#### [Parts of the exercise]
**A)** Write out everything in the climate change passage from "Any attempt to" down to "available land cover.".
**B)** Summarize the climate change passage in two sentences.
**C)** For each statement, say yes or no according to the climate change passage, and quote the words that decide it: (i) Planting trees alone has been called unsatisfactory. (ii) Increasing renewable energy use is not among the measures listed. (iii) Control of emissions is presented as the only feasible and practical option.

#### [Text]

__________________________________________________

The planet is swiftly moving towards a warmer version of its own and that is a predicament of human existence.
Any attempt to bring the planet back to its originality seems to be toppling and unyielding anymore yet the greatest intellectuals of the human race are trying hard to sustain, mitigate and adapt to the irreversible changes.
We began with limiting fossil fuels, promoting afforestation measures, trading Carbon as a commodity, increasing renewable energy use, attempting to maintain the balance between carbon source and sink etc., and the story continues.
But this year saw many drawbacks, with IPCC’s AR6 depicting a definite grim picture of future Earth and loss of livelihoods for men when even the planting trees alone has been termed as unsatisfactory and unsustainable on the available land cover.
What can one expect more to normalize the pace of climate change?
The only feasible and practical option that deserves our hope is the control of emissions.
It will not just require limiting new emissions, there needs to be an additional effort made in order to create new sinks to walk the world and this country, as well, towards Net-zero ambition.

__________________________________________________

#### [Record excerpts]
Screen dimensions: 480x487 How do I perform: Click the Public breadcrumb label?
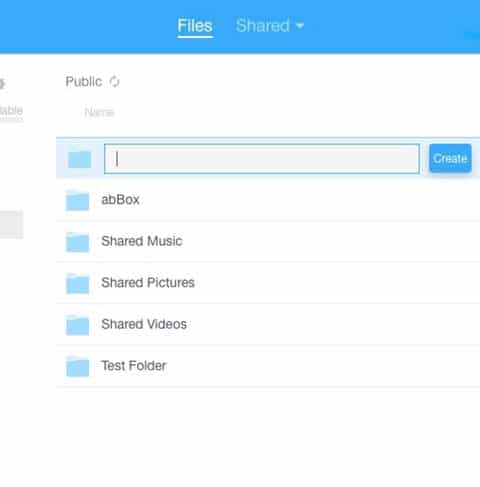84,82
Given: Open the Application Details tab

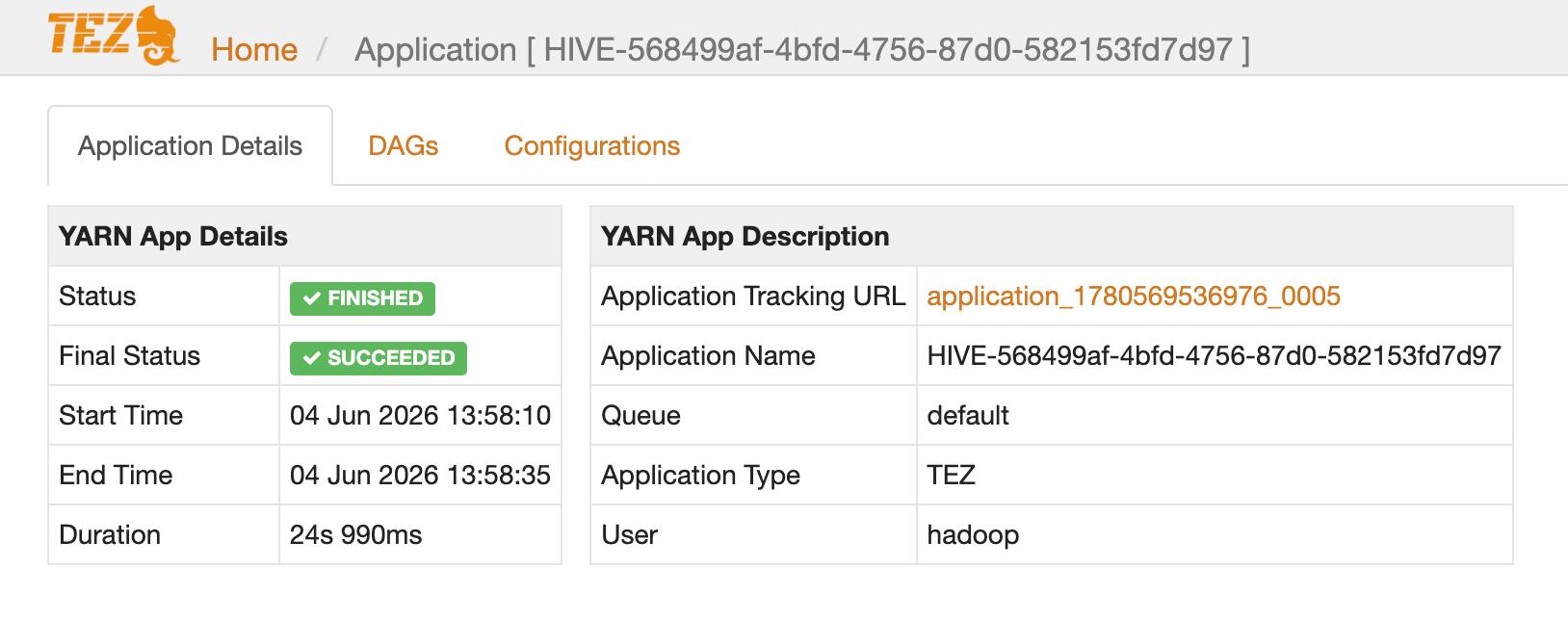Looking at the screenshot, I should pos(190,145).
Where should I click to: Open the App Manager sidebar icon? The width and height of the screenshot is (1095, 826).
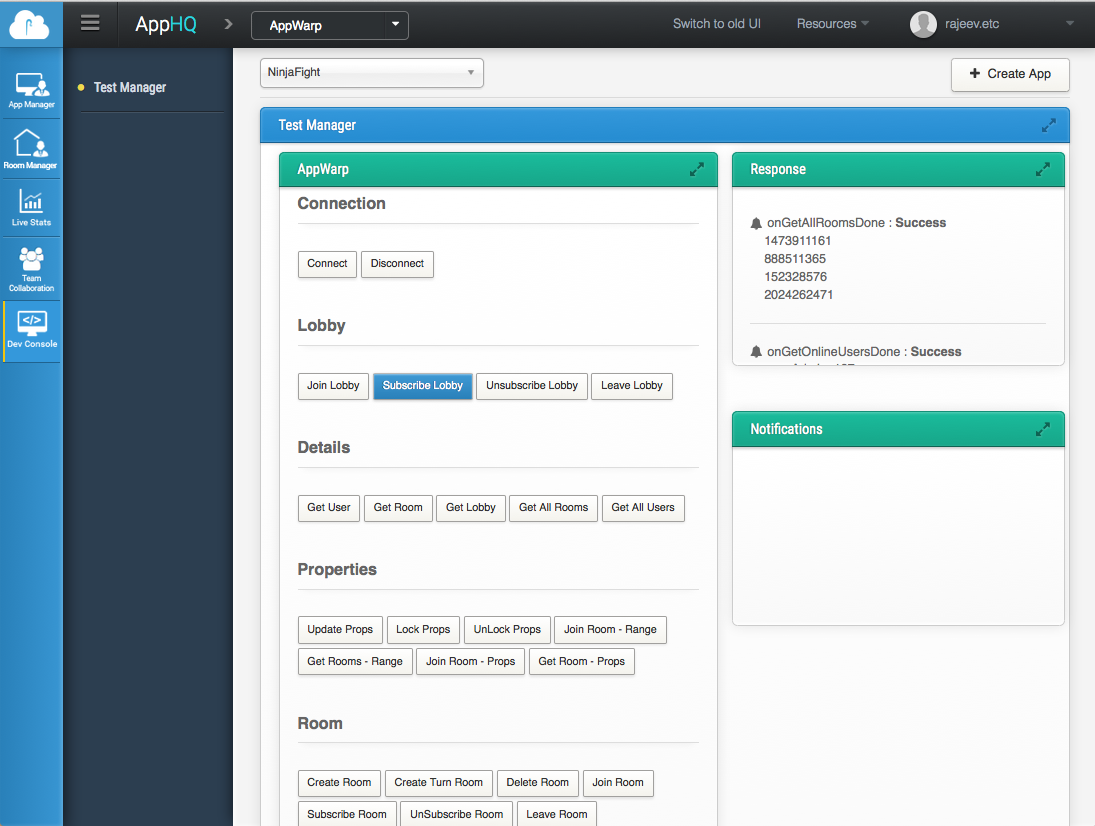point(31,90)
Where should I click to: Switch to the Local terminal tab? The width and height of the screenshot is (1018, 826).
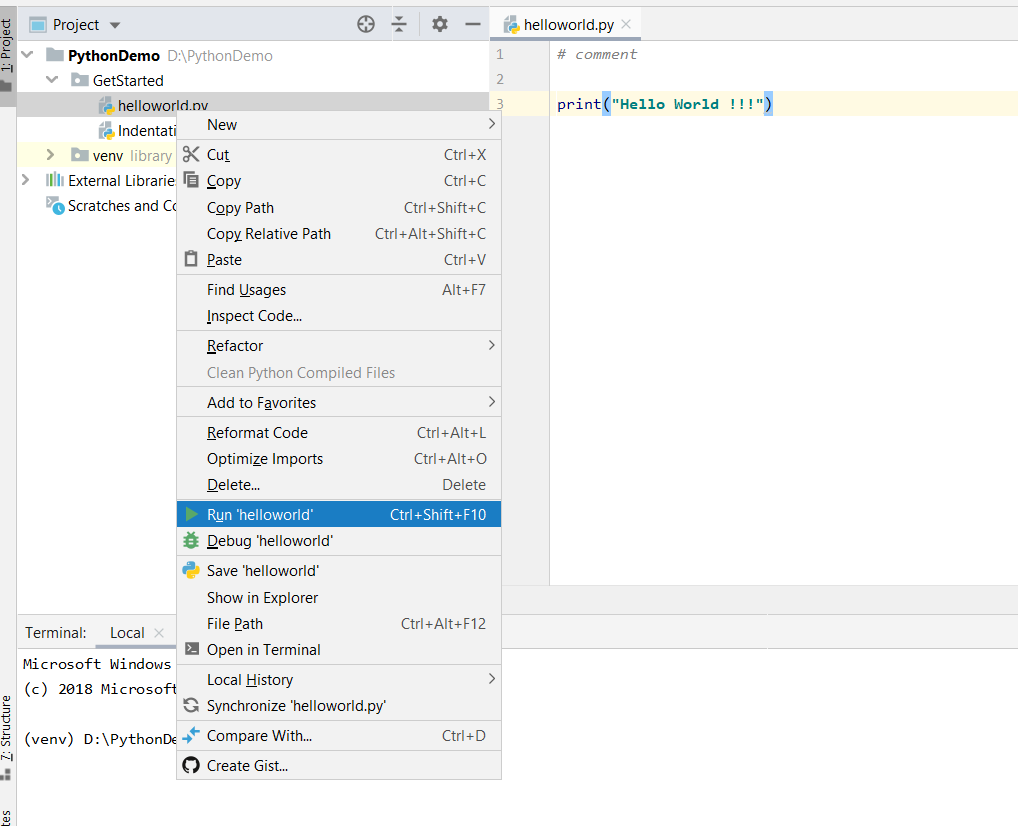[126, 633]
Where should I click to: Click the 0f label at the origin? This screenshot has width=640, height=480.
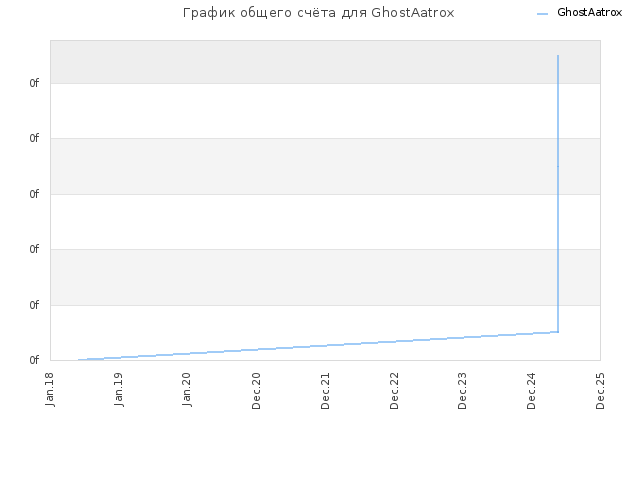[x=34, y=360]
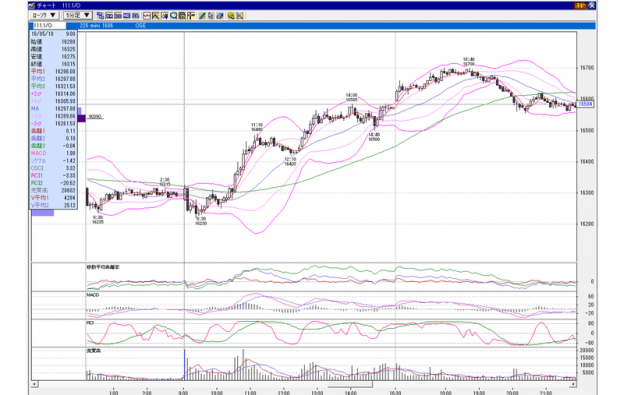Click the first blue linked-windows toolbar icon
Screen dimensions: 624x395
[x=101, y=16]
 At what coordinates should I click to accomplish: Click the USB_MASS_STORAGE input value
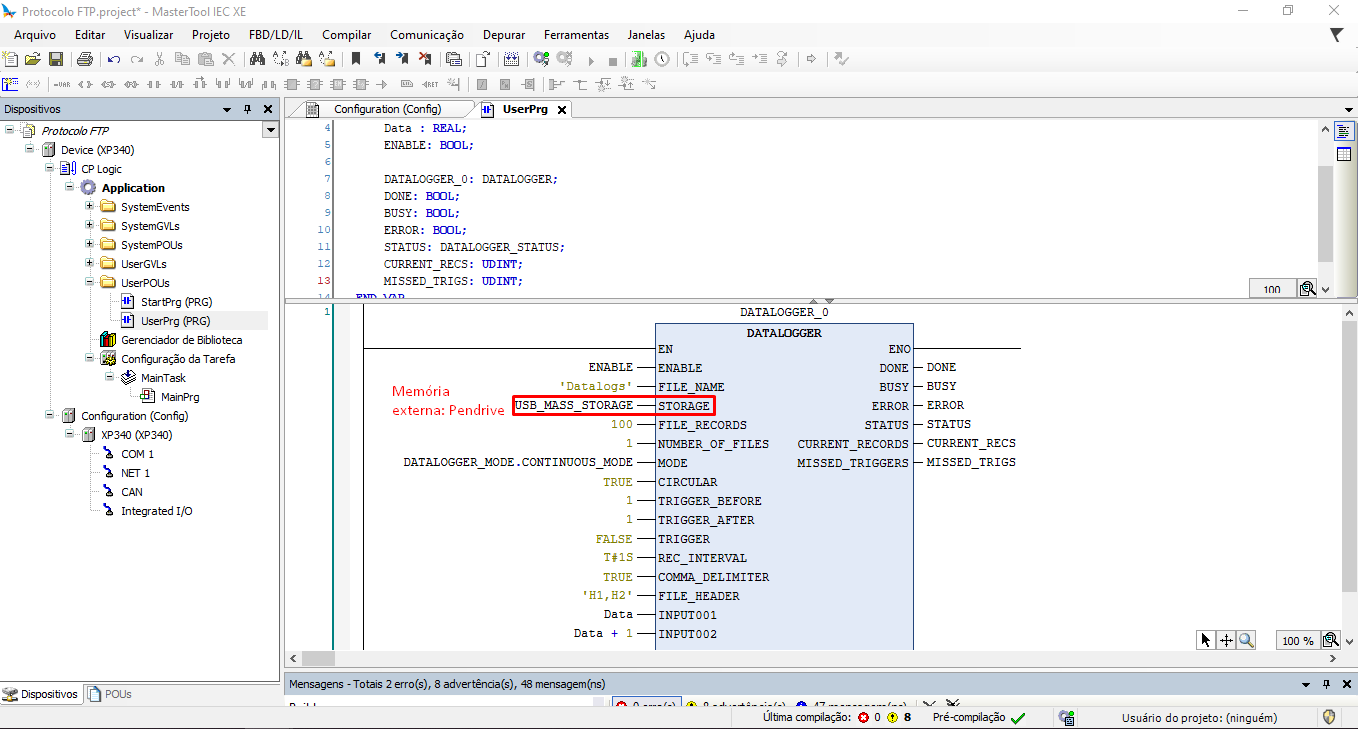[x=574, y=406]
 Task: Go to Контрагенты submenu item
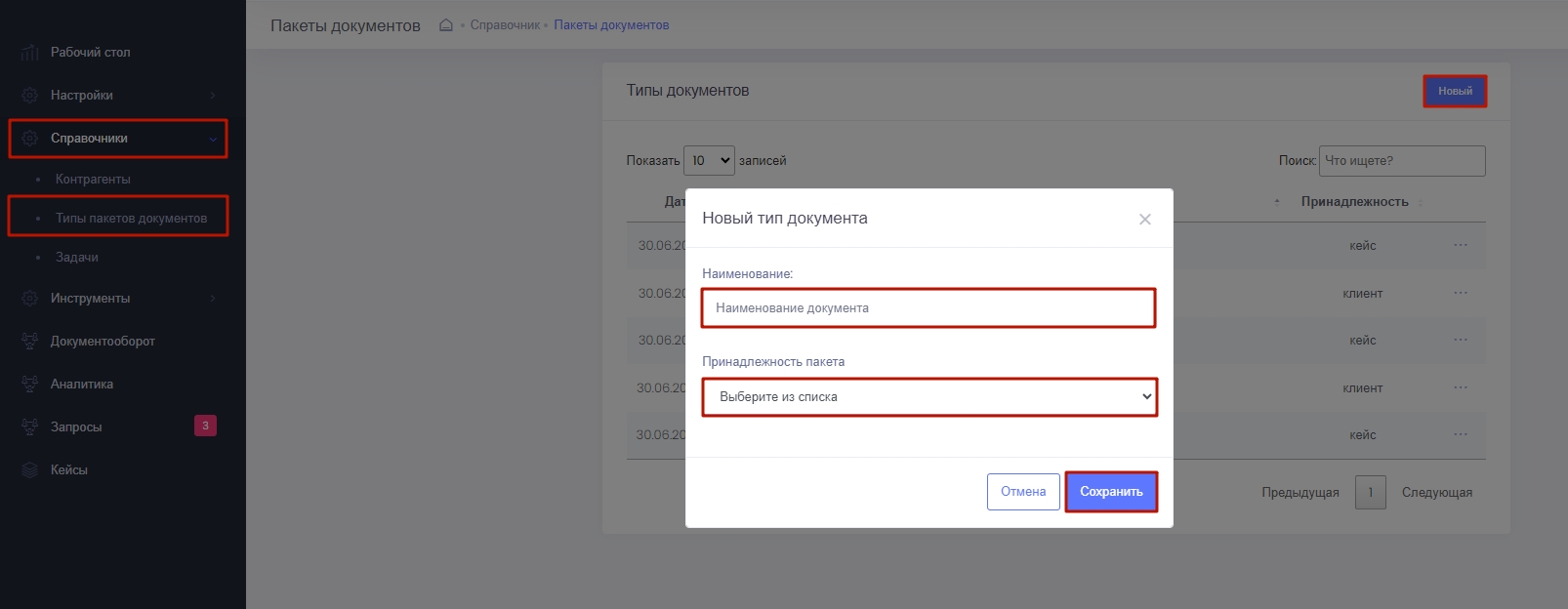click(93, 180)
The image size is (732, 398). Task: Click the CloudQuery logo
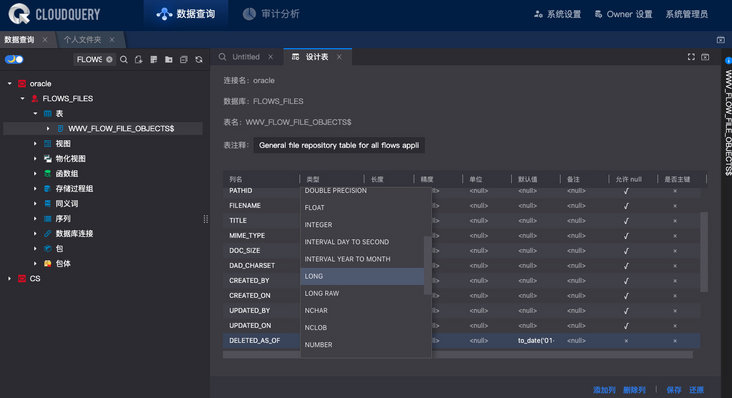(54, 14)

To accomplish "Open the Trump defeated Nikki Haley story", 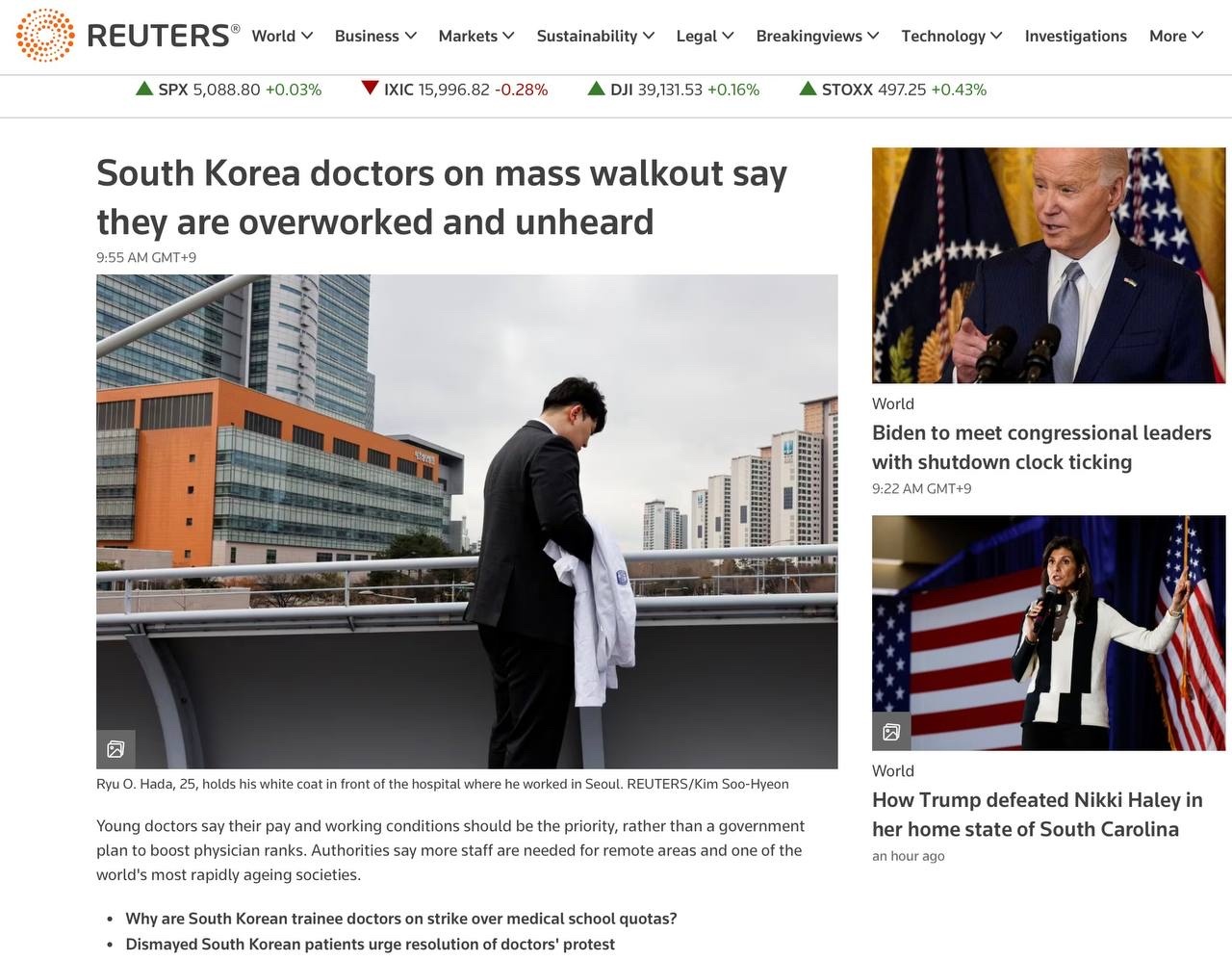I will click(1038, 815).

__________________________________________________

#### [Expected responses]
**A)**
Any attempt to bring the planet back to its originality seems to be toppling and unyielding anymore yet the greatest intellectuals of the human race are trying hard to sustain, mitigate and adapt to the irreversible changes.
We began with limiting fossil fuels, promoting afforestation measures, trading Carbon as a commodity, increasing renewable energy use, attempting to maintain the balance between carbon source and sink etc., and the story continues.
But this year saw many drawbacks, with IPCC’s AR6 depicting a definite grim picture of future Earth and loss of livelihoods for men when even the planting trees alone has been termed as unsatisfactory and unsustainable on the available land cover.

**B)** The planet is warming fast, and measures such as limiting fossil fuels, afforestation, carbon trading and renewable energy have not prevented a grim outlook, with even tree planting alone judged unsatisfactory. The passage holds that controlling emissions is the only feasible option, which requires both limiting new emissions and creating new sinks to move toward Net-zero.

**C)**
(i) Yes: "even the planting trees alone has been termed as unsatisfactory and unsustainable on the available land cover"
(ii) No: "increasing renewable energy use"
(iii) Yes: "The only feasible and practical option that deserves our hope is the control of emissions."